Eravamo innamorati, lo eravamo “perdutamente”! Eravamo certi e convinti che non ci saremmo lasciati mai, nemmeno per un attimo. Le note del grande Jean Michel Jarre, sparse nell’aria, mantenevano viva la nostra passione: “Equinoxe” fu la colonna sonora del nostro breve ed intenso amore! Mai giuramento fu tanto disatteso.
“Equinoxe” è un brano strumentale che mi faceva e mi fa ancora impazzire! E’ stato il testimone di un amore breve, intenso e travagliato! Arrivò il fatidico giorno dell’addio colmo di promesse e speranze di ritrovarci, ma sapevamo che stavamo mentendo a noi stessi! La menzogna balenava nei nostri occhi e nelle nostre parole. Di li a poco ci saremmo persi per sempre, lo sapevamo entrambi. I nostri cuori vilipesi e straziati; le lacrime brucianti solcavano silenziose i nostri visi.
La notte, il telefono squillò assordante nella solitudine della mia casetta a Saint-Cloud, ormai spoglia, con valigie e cartoni colmi di cose buttate lì alla rinfusa per essere sistemate in vista della mia definitiva partenza dalla Ville Lumière.
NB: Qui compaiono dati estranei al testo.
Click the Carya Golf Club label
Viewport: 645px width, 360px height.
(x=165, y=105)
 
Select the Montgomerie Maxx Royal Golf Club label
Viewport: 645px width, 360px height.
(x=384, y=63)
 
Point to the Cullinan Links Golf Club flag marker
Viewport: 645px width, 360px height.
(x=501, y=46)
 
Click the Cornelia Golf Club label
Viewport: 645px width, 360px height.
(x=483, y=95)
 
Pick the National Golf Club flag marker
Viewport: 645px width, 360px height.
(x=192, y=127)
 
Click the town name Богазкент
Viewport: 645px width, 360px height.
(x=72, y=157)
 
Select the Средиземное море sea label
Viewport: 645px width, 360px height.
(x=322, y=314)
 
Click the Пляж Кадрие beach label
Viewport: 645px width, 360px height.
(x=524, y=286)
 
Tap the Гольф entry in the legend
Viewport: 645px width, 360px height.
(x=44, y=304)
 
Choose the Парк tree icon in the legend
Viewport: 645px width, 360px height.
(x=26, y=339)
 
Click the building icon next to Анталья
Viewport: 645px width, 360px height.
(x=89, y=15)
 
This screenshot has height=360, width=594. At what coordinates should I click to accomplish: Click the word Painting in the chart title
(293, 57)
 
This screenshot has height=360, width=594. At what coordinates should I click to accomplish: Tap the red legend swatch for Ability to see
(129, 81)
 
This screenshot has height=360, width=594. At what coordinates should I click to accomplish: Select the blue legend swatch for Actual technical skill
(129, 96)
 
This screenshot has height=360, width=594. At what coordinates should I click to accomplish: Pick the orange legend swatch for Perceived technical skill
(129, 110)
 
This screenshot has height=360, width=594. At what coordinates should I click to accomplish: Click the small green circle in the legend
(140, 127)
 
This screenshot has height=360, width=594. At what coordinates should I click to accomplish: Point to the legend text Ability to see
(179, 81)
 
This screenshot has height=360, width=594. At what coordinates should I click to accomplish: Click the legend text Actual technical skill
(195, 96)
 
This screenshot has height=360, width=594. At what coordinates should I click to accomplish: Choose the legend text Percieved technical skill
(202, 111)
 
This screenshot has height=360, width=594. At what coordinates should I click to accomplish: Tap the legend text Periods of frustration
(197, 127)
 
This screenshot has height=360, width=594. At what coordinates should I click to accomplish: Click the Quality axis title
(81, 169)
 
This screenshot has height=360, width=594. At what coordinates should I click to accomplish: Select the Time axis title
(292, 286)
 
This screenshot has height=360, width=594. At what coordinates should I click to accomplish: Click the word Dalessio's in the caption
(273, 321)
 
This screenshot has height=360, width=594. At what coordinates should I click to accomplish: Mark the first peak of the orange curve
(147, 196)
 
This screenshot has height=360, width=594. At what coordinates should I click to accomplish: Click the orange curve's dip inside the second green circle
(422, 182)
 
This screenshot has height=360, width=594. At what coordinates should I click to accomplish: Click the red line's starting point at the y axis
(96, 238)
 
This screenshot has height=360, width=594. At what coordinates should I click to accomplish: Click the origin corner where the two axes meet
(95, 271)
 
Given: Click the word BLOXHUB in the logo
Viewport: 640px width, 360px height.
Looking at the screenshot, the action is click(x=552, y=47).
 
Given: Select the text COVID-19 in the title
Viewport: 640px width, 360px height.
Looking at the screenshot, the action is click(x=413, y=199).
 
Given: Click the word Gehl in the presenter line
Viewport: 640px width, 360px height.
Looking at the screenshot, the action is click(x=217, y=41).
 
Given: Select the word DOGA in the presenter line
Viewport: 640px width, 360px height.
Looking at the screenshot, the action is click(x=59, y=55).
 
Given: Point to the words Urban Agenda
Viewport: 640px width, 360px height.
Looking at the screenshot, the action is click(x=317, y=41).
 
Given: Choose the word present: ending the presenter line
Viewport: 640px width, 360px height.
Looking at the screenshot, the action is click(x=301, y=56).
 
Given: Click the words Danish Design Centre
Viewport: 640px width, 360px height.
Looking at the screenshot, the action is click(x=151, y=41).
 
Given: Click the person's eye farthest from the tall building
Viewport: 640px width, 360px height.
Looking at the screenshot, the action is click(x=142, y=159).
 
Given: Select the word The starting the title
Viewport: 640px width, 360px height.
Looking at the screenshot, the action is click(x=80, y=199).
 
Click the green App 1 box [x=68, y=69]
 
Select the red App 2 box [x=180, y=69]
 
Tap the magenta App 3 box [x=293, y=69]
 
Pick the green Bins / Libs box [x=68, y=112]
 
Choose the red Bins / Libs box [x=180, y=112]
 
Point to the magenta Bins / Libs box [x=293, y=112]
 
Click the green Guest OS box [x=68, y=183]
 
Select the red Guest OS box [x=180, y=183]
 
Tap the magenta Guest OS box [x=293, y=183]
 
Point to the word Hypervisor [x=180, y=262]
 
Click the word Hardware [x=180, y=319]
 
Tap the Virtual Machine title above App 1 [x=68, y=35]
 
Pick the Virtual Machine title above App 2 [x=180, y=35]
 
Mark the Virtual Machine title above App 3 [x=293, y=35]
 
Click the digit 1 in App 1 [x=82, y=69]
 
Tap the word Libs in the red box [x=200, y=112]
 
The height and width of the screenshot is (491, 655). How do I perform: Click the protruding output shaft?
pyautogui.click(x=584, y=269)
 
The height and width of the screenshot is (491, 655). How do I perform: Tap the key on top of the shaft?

Di corsa scesi le scale, la testa mi girava, mi sentivo stordito dall’improvviso risveglio. Concitato staccai la cornetta dell’ apparecchio a muro.
-Hallo- dissi.
Mi rispose una voce femminile.
-Hallo Valerio, I’m Christine a good friend of Rebecca.-
-Ma certo, si Christine! Rebecca mi ha parlato spesso di te! Lavorate nella stessa organizzazione, non é così?-
-Esattamente!- rispose.
-Ritengo che, data l’ora, tu debba dirmi o chiedermi qualcosa d’importante! Cosa posso fare per te?-
-Valerio- tagliò secca -Rebecca é all’ospedale, ha ingerito un mezzo tubetto di barbiturici. –
-Ma come! Quando é successo, come stà?- le chiesi allarmato.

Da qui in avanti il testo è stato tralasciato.